• SUPPLIED INFORMATION:

+--

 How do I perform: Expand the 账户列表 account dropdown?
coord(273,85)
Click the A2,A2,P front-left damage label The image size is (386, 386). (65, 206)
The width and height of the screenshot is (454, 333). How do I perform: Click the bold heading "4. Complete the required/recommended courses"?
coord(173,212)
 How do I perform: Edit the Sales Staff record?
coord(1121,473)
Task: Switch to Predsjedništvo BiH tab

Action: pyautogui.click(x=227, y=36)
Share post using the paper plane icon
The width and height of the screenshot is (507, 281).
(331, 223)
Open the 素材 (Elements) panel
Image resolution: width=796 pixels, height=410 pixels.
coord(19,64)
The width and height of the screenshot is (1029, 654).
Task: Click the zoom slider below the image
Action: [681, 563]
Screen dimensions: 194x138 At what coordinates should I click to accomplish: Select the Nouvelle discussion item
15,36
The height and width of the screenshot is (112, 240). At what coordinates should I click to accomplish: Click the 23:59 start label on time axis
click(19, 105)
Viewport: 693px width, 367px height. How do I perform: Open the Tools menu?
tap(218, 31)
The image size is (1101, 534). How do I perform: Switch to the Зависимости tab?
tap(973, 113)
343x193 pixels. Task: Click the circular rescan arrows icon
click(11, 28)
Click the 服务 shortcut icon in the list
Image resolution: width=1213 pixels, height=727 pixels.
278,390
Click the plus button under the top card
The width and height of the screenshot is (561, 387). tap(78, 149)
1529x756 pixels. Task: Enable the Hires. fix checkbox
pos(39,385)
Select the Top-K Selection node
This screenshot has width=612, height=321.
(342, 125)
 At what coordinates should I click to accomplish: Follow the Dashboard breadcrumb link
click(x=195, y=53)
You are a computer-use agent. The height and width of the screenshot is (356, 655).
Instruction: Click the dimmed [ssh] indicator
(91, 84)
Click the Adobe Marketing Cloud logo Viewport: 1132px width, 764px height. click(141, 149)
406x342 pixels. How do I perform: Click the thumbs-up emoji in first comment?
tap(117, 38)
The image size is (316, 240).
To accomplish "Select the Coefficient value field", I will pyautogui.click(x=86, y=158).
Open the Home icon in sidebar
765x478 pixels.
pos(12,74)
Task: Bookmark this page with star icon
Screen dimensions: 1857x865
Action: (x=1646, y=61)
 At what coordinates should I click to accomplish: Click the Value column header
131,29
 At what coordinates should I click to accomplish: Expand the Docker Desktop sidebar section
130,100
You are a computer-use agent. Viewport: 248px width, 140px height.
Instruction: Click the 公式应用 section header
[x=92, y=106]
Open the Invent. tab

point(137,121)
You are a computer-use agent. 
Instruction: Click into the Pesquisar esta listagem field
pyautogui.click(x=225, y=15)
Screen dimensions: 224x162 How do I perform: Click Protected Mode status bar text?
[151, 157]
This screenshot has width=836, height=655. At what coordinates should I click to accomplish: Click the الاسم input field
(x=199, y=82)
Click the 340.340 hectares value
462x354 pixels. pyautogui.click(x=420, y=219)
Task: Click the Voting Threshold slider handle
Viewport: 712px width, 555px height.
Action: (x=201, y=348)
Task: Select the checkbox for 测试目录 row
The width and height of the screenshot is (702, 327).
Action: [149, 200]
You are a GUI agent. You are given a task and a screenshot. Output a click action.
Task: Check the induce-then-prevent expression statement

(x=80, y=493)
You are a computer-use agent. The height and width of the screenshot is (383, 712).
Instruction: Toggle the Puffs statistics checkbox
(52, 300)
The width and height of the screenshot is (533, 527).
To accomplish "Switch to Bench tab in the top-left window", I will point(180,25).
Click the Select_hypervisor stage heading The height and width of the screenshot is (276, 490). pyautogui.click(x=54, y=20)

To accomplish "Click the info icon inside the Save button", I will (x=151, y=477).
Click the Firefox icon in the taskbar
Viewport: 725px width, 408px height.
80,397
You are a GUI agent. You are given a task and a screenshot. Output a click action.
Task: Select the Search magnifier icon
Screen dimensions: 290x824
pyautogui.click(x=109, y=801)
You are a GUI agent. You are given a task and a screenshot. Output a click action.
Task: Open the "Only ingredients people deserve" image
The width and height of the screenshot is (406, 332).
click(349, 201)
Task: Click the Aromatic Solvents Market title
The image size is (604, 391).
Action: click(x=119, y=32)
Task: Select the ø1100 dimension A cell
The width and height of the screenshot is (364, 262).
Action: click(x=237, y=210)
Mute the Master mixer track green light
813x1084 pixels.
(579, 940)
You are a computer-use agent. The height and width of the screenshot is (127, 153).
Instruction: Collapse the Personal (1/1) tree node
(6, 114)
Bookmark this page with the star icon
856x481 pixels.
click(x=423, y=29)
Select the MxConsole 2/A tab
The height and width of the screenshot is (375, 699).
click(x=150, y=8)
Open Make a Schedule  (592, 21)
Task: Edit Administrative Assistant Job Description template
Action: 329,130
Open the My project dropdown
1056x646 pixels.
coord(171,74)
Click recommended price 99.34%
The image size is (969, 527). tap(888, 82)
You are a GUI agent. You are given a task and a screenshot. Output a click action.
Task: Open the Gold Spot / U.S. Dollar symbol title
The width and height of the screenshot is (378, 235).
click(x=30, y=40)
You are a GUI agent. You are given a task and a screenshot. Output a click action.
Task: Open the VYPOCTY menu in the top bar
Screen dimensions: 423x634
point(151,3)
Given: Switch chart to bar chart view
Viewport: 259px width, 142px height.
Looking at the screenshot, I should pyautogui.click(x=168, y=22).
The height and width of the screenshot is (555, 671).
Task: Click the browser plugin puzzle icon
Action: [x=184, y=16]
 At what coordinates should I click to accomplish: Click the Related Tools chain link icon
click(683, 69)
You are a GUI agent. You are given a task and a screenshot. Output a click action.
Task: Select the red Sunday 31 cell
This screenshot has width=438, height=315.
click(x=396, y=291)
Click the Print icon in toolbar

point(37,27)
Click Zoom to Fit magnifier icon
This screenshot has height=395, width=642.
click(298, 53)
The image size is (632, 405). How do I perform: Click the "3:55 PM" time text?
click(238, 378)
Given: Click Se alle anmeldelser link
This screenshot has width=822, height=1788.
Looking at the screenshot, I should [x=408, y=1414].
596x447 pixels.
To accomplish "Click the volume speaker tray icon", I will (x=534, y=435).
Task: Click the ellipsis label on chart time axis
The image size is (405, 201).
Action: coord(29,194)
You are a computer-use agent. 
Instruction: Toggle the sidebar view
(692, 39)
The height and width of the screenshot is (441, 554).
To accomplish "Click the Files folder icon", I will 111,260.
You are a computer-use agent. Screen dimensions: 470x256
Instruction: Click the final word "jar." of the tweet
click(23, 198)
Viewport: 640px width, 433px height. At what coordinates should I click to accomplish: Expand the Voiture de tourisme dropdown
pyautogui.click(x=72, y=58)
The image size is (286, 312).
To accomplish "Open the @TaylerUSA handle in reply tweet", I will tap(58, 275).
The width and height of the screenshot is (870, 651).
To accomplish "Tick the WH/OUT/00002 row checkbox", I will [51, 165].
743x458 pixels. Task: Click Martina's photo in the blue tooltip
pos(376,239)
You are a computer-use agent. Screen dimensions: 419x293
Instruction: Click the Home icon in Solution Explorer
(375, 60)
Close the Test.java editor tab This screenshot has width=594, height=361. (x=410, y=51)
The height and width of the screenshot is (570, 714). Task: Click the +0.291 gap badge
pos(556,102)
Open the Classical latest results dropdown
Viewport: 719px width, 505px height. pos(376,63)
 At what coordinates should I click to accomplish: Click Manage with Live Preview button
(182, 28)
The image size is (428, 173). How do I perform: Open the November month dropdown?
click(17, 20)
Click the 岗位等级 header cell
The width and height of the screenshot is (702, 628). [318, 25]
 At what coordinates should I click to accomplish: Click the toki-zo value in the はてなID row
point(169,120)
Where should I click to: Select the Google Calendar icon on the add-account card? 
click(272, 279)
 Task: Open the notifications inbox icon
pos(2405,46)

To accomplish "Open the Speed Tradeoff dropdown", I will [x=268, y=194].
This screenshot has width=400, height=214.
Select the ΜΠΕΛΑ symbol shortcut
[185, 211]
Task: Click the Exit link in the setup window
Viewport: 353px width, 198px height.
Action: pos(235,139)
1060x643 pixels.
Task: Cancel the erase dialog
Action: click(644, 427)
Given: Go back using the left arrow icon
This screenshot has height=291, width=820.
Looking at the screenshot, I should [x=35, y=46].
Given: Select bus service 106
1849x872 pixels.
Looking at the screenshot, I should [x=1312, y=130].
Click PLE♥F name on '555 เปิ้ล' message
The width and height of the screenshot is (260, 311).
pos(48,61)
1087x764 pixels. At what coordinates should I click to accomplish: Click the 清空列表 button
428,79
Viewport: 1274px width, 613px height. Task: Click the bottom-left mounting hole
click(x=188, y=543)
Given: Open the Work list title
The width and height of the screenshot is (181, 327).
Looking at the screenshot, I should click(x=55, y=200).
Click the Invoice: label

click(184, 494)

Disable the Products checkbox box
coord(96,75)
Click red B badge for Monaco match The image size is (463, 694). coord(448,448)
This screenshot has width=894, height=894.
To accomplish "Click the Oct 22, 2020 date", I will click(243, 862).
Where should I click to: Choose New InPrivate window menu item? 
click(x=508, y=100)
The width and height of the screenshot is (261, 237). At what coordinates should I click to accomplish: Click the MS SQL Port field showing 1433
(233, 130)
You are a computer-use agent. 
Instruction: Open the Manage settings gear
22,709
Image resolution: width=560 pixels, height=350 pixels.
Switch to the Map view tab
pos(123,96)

+--

• TASK BRIEF: Each line in the data that holds the string "title" must be returned.

• REPLY:
Task: Click the Aromatic Solvents Market title
Task: Open the Gold Spot / U.S. Dollar symbol title
Given: Open the Work list title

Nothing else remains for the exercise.